It is not assumed that the second inequalities in (3a) and (3b) will be fulfilled for all promising stocks, but it is assumed that they will be fulfilled for most of them.
Without discussing the various methods of determining promising stocks, let’s pay special attention to the fact that the values of c(t − 2) and c(t − 1) at the close of trading on day t − 1 are known, but the price of c(t) is naturally not. This is the uncertainty of the stock market.
The trading algorithm, which can be called forward, is connected with the simple reasoning carried out. Each stock from group A is sold at the opening of the market on day t and is bought at the closing of the market on day t at the price c(t), which will be known on day t. Each stock from the group B is bought at the market opening on day t and sold at the market closing on day t at the price c(t), which will be known on day t. For stocks from group C (which are very few or none at all) nothing is being done.
Indeed, in most cases, a forward algorithm generates revenue. However, not always. Let’s look at these situations in more detail. Let inequalities (3a) and (3b) be replaced by inequalities (4a) and (4b):
c(t − 2) > с(t − 1) < с(t), (4a)
с(t − 2) < с(t − 1) > с(t). (4b)
A trading algorithm can be associated with this situation, which is naturally called a backward one. Each stock from group A is bought at the opening of the market on day t and sold at the closing of the market on day t at the price c(t), which will be known on day t. Each stock from group B is sold at the market opening on day t and bought at the market closing on day t at the price c(t), which will be known on day t. A simple fact immediately follows from formulas (3) and (4):
Statement 1. Under any circumstances, the total gain from the forward and backward algorithms is always zero.

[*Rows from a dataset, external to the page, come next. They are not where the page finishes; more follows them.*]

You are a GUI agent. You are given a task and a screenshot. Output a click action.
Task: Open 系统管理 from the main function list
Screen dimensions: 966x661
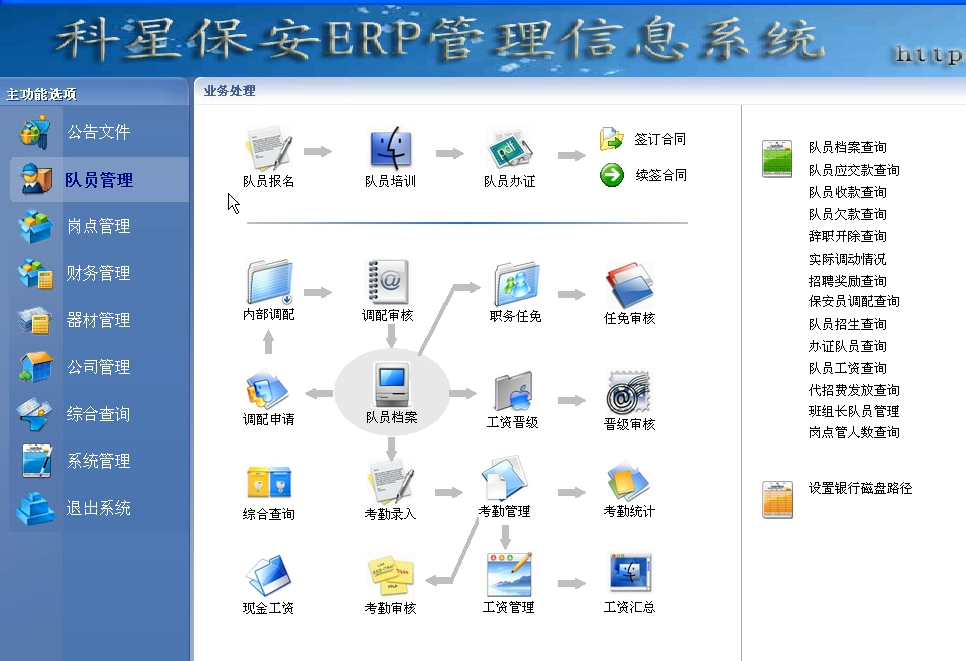point(98,461)
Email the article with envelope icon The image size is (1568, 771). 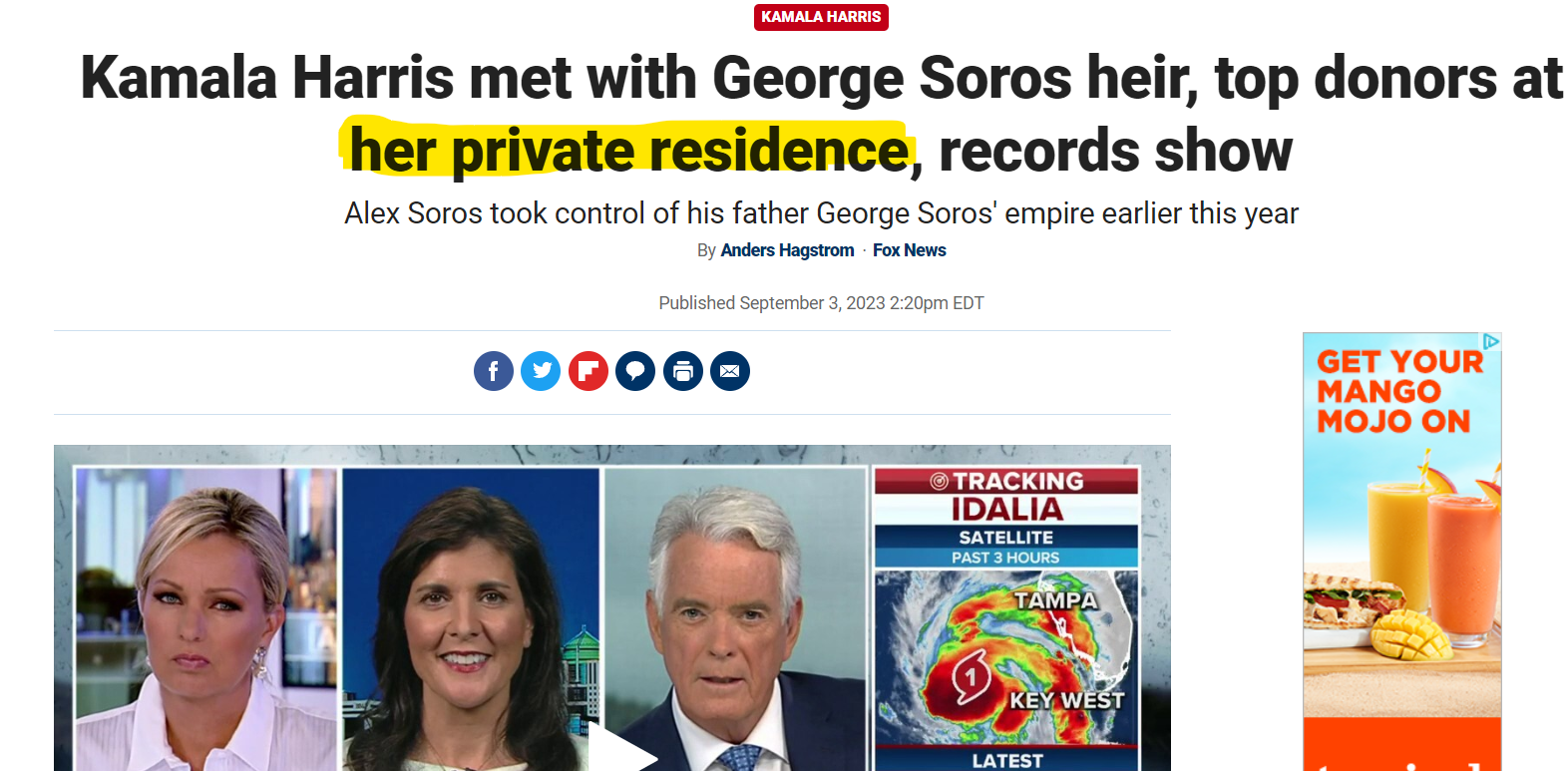click(x=730, y=371)
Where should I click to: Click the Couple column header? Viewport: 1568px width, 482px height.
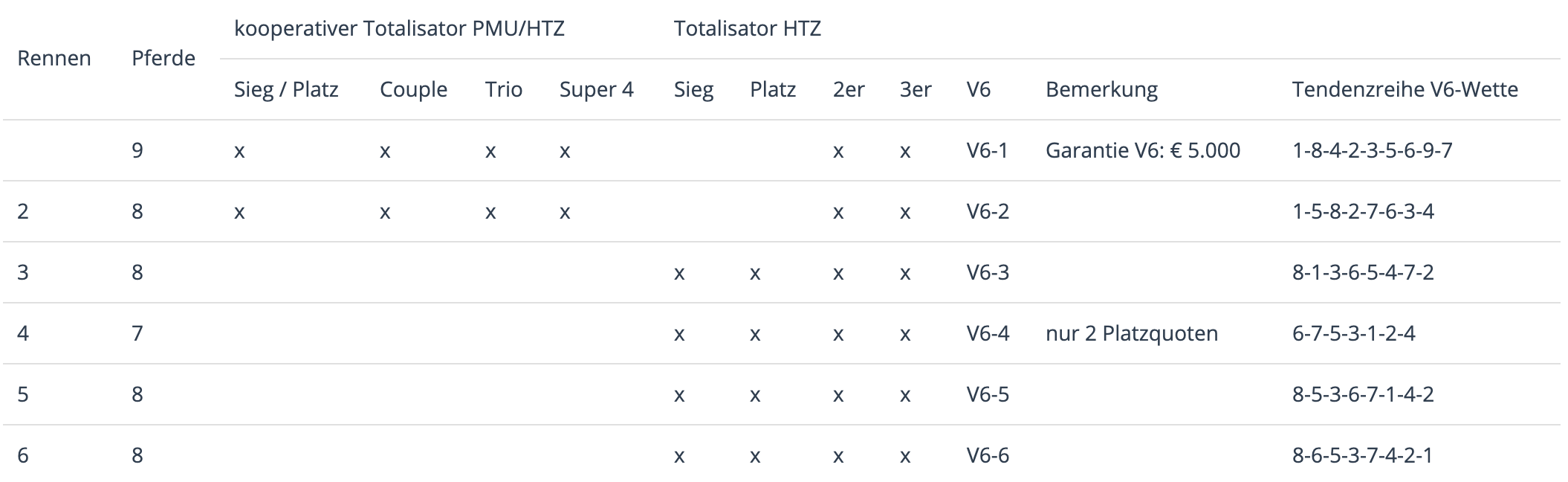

At first glance, inequalities (4) might seem relatively rare. However, this is not the case. In complex stock market conditions, the price evolution process becomes chaotic. Drawing on a hydraulic analogy, one could say that inequalities (3) correspond to waves, while inequalities (4) give rise to so-called “dead swell,” which is more dangerous for ships than even large waves. Negative outcomes when applying the forward algorithm occur quite frequently; moreover, the absolute magnitude of losses in these instances far exceeds the gains observed during more regular intervals. All these effects will be demonstrated using real data from the S&P-500 stock market in subsection 4.3.
Of course, we do not know in advance which scenario will unfold on any given day. Nevertheless, it is possible to propose a certain heuristic, whose sole justification is the consistently positive results that it has produced over the 20-year period described in Section 2. Experimental findings are provided in section 4.
Before proceeding further, we will illustrate the application of both algorithms in simple model scenarios.
Example 1. Demonstration of gains and losses under the forward and inverse algorithms.
Case 1. Let the price of a certain stock be c(t − 2) = 5, c(t − 1) = 3, c(t) = 2.
Forward algorithm. The stock is sold on the morning of day t at the previous evening price of 3 and bought at the current evenings price of 2. The stock remains in the same hands, yielding a profit of +1.
Backward algorithm. The stock is bought on the morning of day t at the previous evening price of 3 and sold at the current evening price of 2. The profit in this case is −1.
Case 2. Let the price of a certain stock be c(t − 2) = 3, c(t − 1) = 4, c(t) = 6.
Forward algorithm. The stock is bought on the morning of day t at the previous evening price of 4 and sold at the current evening price of 6. The profit is +2.
Backward algorithm. The stock is sold on the morning of day t at the previous evening price of 4 and then bought at the current evening price of 6. The stock remains in the same hands, resulting in a profit of −2.
Case 3. Let the price of a certain stock be c(t − 2) = 5, c(t − 1) = 2, c(t) = 3.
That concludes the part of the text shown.